Scar wrote:There's something that's been bothering me for a while and I would love some insights into it from a scientific point of view and from that of fellow non-native speakers.

The thing is, I am German and my mother tongue and the language I use in everyday life obviously is German. English is my second most used language and also the only other language I have a good grasp of (I did have French in school, but I never got into it and have since lost most of it).
I actually got most of my English skills not at school, but on the Internet through posting on forums like this, or in chat-rooms and while playing online games.

Now, for some reason, I like English much better than German and in fact catch myself thinking in English regularly, even when not on the Internet. I even catch myself on a regular basis being unable to express something in German, but having no problem doing so in English, or being unable to find the proper German word for something in English, although I am sure I know it (it's like you know something must be in a dictionary but you just can't find the page).
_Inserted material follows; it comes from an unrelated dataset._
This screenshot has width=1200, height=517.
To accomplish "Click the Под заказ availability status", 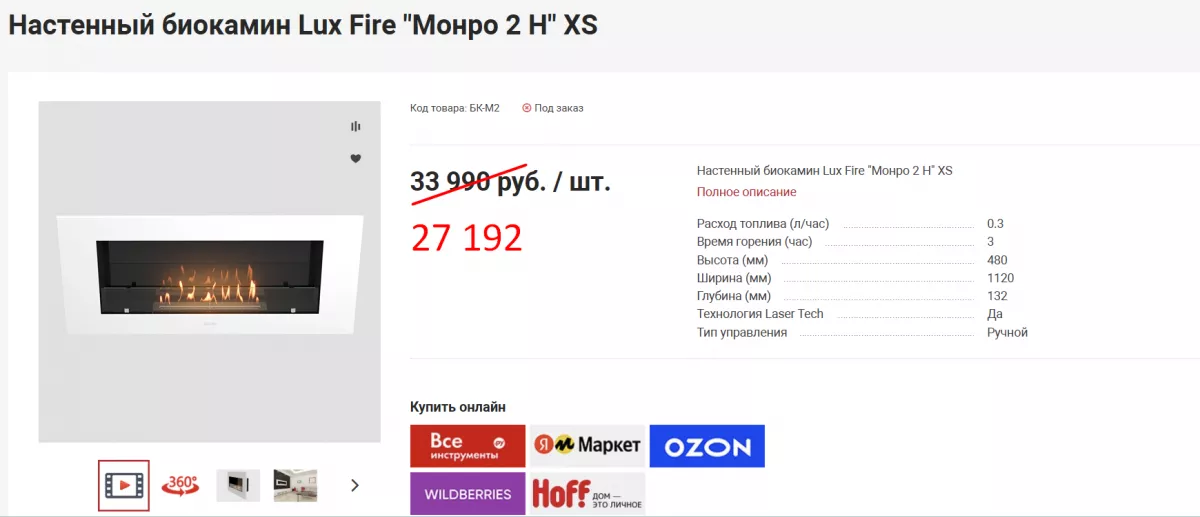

It's rather weird really. I at times even think my grasp of German is getting worse, increasingly finding myself in situations when I have to stop and think for a moment because I just can't find a way to express something properly, which makes me feel awkward in conversations. That never happens in English (except for when I genuinely lack a word. Even then, I find it easier to get around that problem by just describing what I mean than I would in German). I could swear I was more sophisticated in my mother tongue a few years ago. I am by the way not one of these geeky Internet guys without real life friends or other social contacts (so I am not just missing practise in German).

Is that some sort of known phenomenon?

Absolutely normal. I'd be hard pressed to talk about my job (development aid related) in my mother tongue (Dutch) because I never learned the equivalent in Dutch (if they even exist) of the many very specific terms in French (and before in English) I use on a daily basis.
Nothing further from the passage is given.